Exercise text:
Veeral Sheth, MD, MBA: Over the next 2–5 years, I expect GA management to become more individualized and mechanism-specific. We’ll likely see:
- Alternative complement pathway inhibitors offering new dosing or safety profiles
- Gene-based approaches providing longer-acting therapy
- Regenerative and RPE-cell strategies shifting the paradigm for certain subgroups
Much like neovascular AMD, GA care is moving toward a multimodal, personalized approach.
Modern Retina: Given that therapies for geographic atrophy slow rather than reverse atrophy, what strategies have you found most effective when counseling patients on expected outcomes, visit frequency, and long-term disease trajectory?
Veeral Sheth, MD, MBA: Clear, upfront counseling is essential. I tell patients we’re “slowing the clock, not turning it backward,” and they appreciate the honesty. We frame treatment as preserving functional vision for as long as possible, and we establish predictable follow-up patterns with regular imaging.
When expectations are realistic and the rationale is clear, adherence becomes significantly easier.
Modern Retina: Several presentations from the past 2 years highlighted artificial intelligence models capable of predicting future atrophy progression and functional decline. How close are these tools to influencing your clinical workflow, and what unmet needs remain for decision support in disease management?
Veeral Sheth, MD, MBA: AI is closer to influencing everyday practice than many realize. Predictive models using multimodal imaging are giving us new ways to quantify risk and anticipate decline before it’s clinically evident. The biggest unmet need now is seamless integration. We don’t need more standalone tools—we need systems that plug directly into existing workflows and deliver real-time insights at the point of care. When that happens, AI will truly change GA management.

Assignment A: In the geographic atrophy interview, why does Sheth consider clear, upfront counseling on expected outcomes worthwhile? Answer in one to three sentences.
Assignment B: Quote the geographic atrophy interview from "Veeral Sheth, MD, MBA: Over" up to and including "long-term disease trajectory?".
Assignment C: In the geographic atrophy interview, what does Sheth name as the biggest unmet need for AI tools in disease management?
The records that follow are separate material with no connection to the geographic atrophy interview.

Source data
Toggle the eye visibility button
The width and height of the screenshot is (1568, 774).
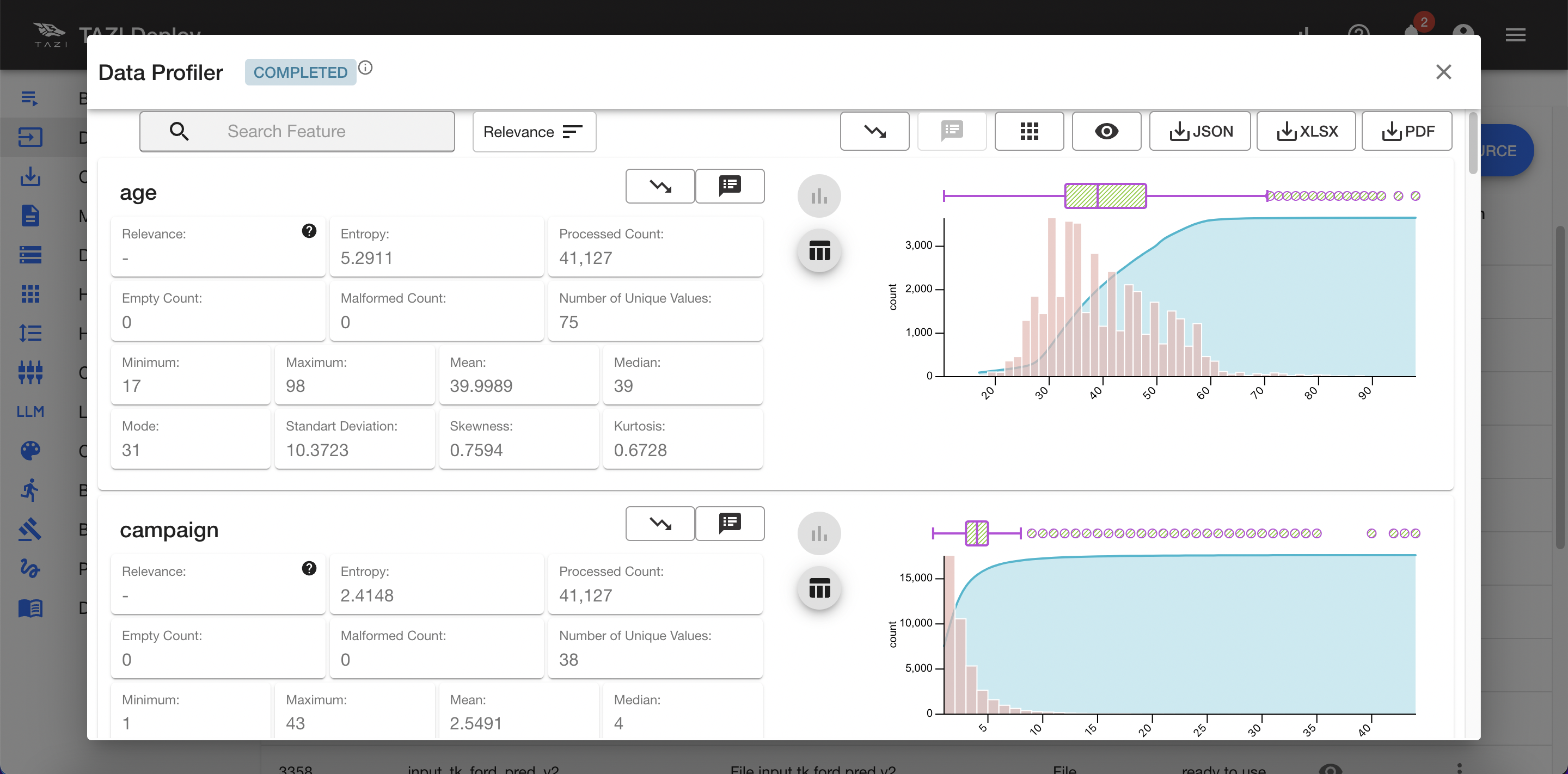1106,131
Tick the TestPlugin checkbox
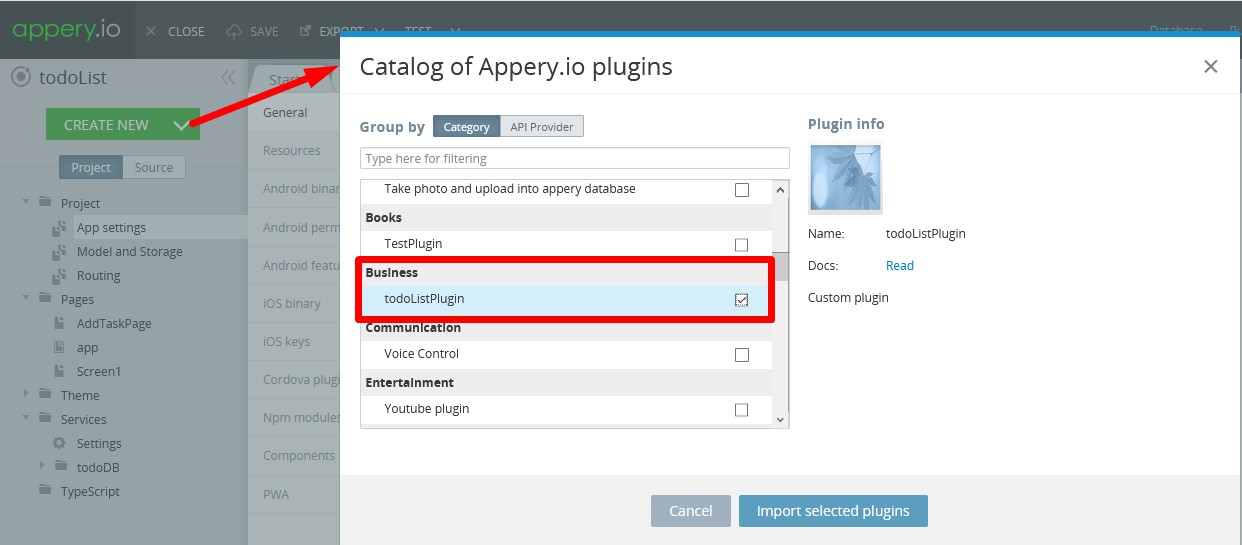Image resolution: width=1242 pixels, height=545 pixels. click(x=741, y=244)
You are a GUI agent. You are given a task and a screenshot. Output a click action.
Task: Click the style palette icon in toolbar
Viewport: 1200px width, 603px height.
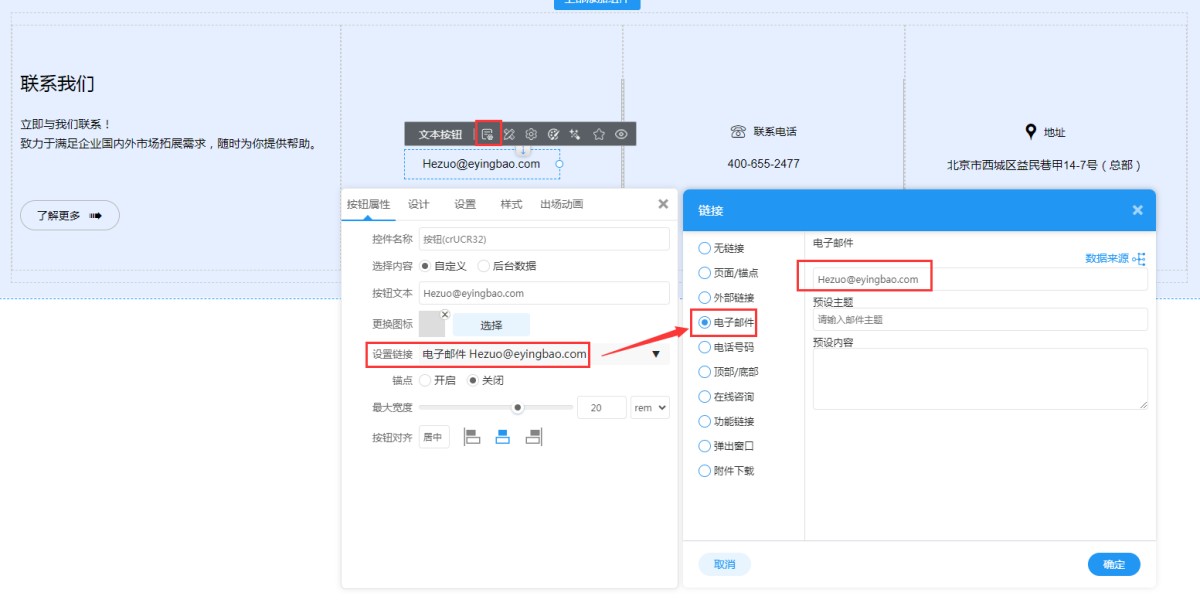553,134
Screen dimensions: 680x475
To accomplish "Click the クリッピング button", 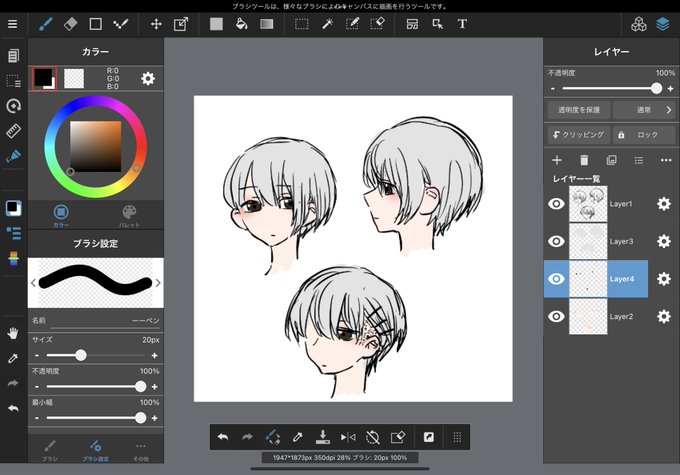I will coord(579,135).
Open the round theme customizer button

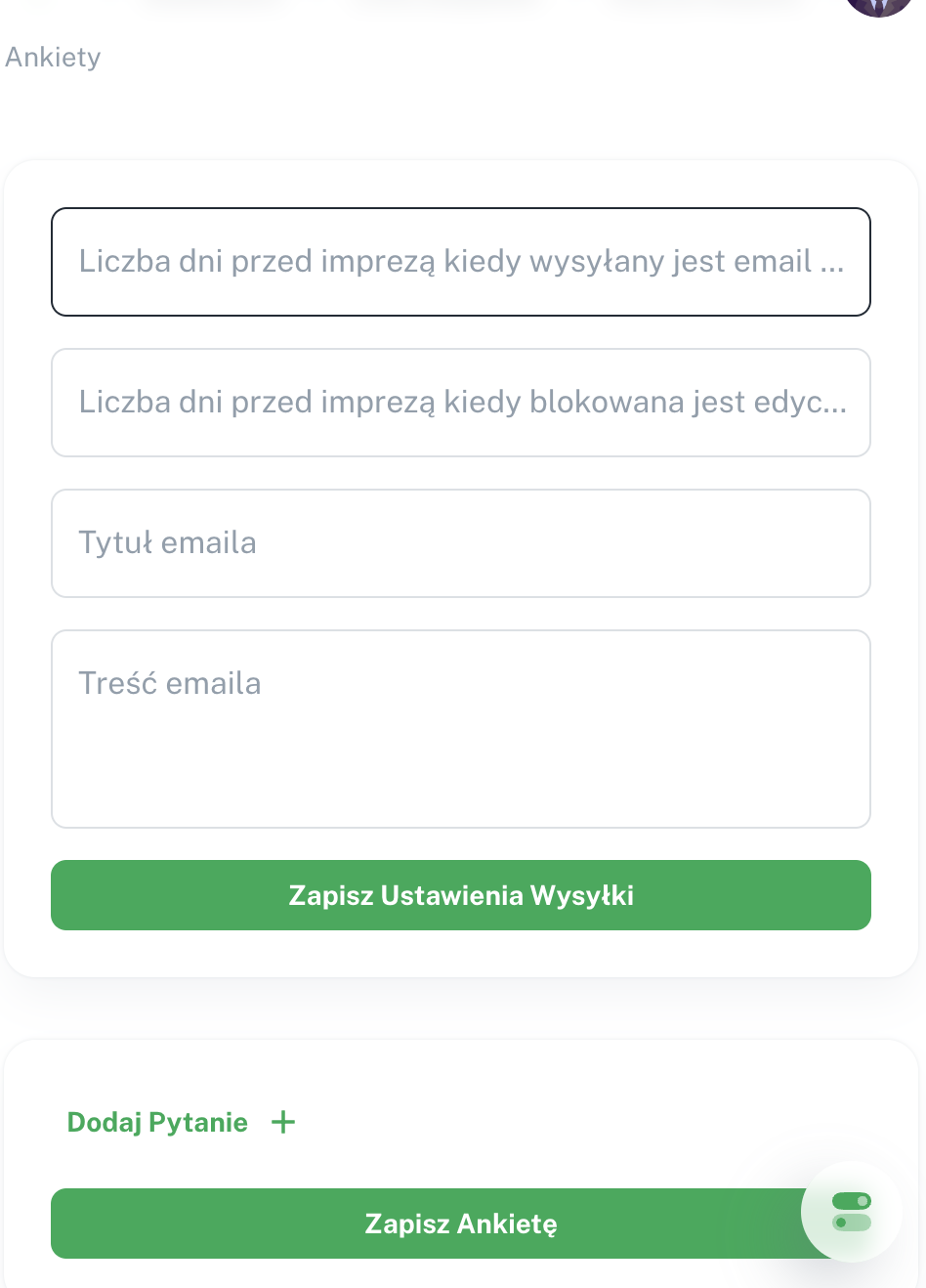point(851,1212)
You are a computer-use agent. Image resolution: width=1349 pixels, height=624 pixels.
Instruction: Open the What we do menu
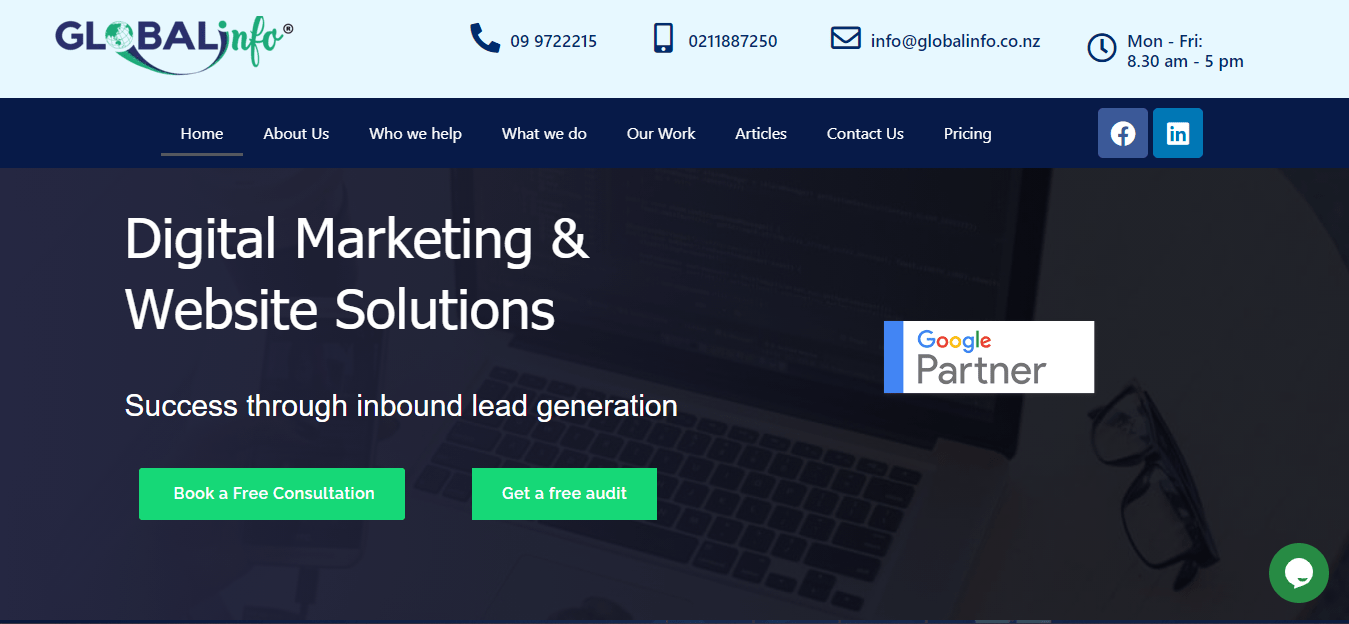pyautogui.click(x=544, y=133)
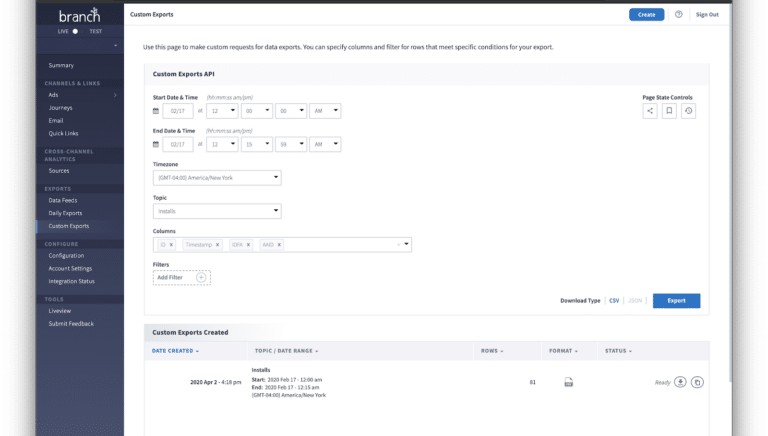Click the Start Date calendar icon
The height and width of the screenshot is (436, 768).
[x=156, y=111]
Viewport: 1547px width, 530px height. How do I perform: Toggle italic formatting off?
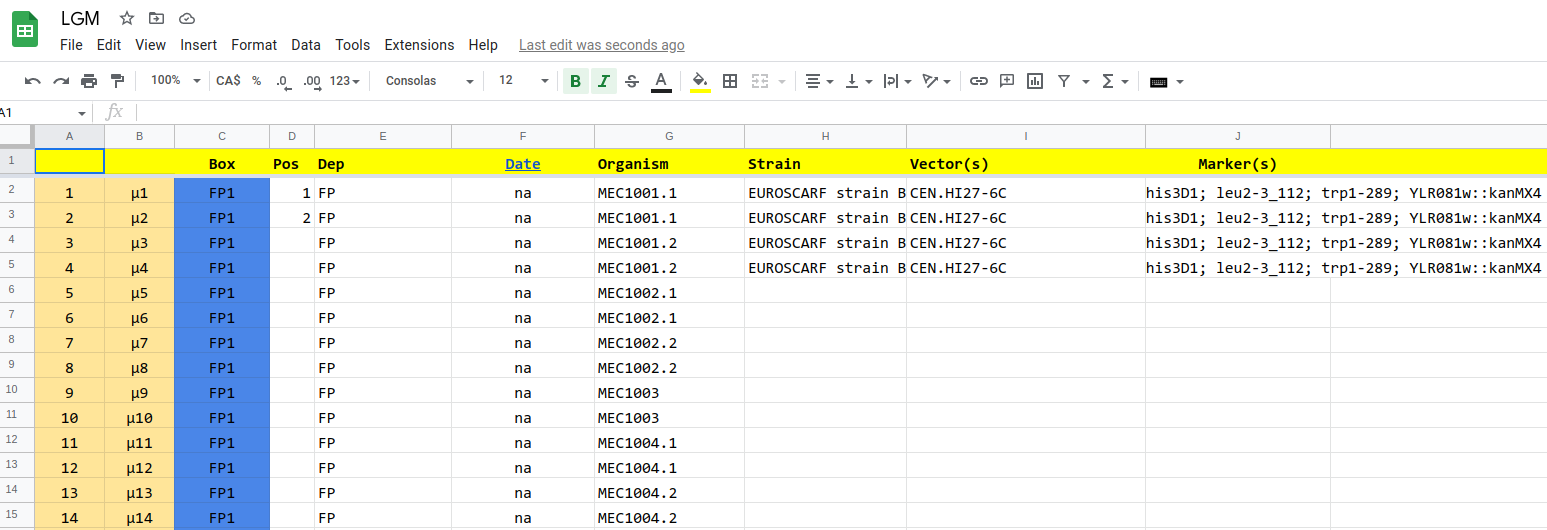pos(603,81)
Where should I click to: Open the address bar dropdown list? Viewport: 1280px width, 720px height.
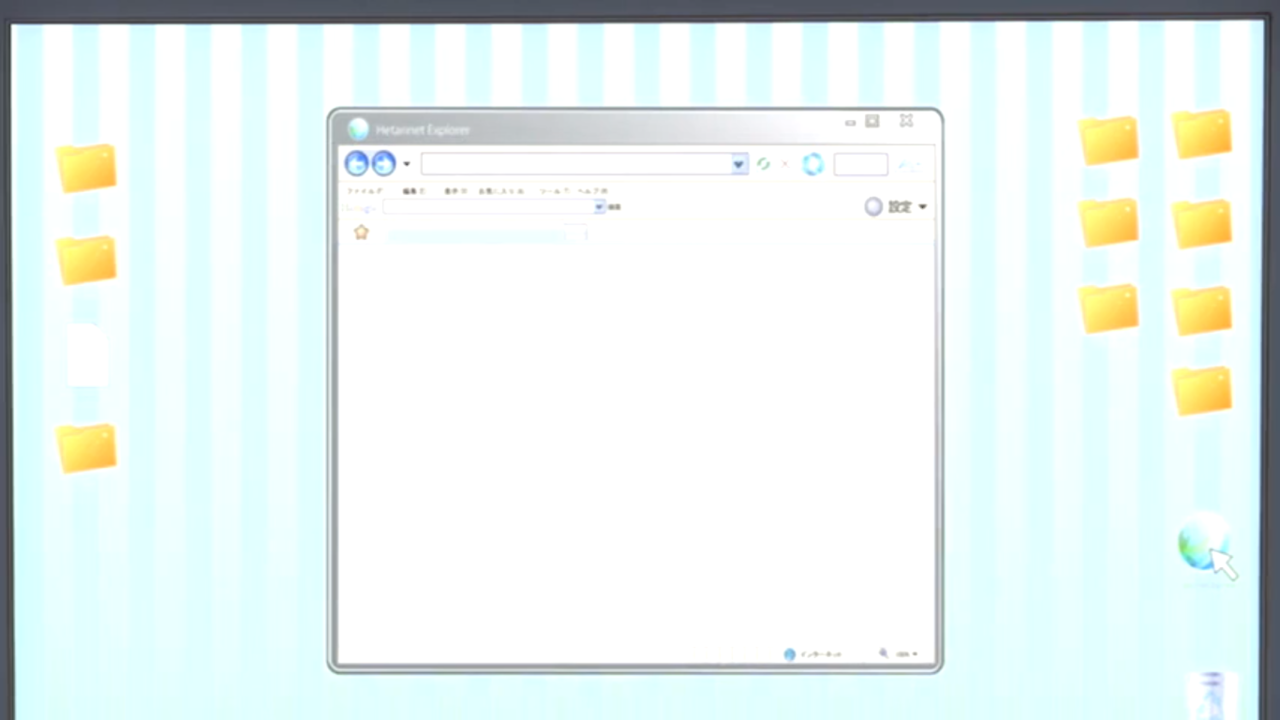pos(738,164)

Response area A: Sheth says patients appreciate the honesty of being told treatment is "slowing the clock, not turning it backward." He also notes that when expectations are realistic and the rationale is clear, adherence becomes significantly easier.

Response area B:
Veeral Sheth, MD, MBA: Over the next 2–5 years, I expect GA management to become more individualized and mechanism-specific. We’ll likely see:
- Alternative complement pathway inhibitors offering new dosing or safety profiles
- Gene-based approaches providing longer-acting therapy
- Regenerative and RPE-cell strategies shifting the paradigm for certain subgroups
Much like neovascular AMD, GA care is moving toward a multimodal, personalized approach.
Modern Retina: Given that therapies for geographic atrophy slow rather than reverse atrophy, what strategies have you found most effective when counseling patients on expected outcomes, visit frequency, and long-term disease trajectory?

Response area C: Seamless integration into existing workflows.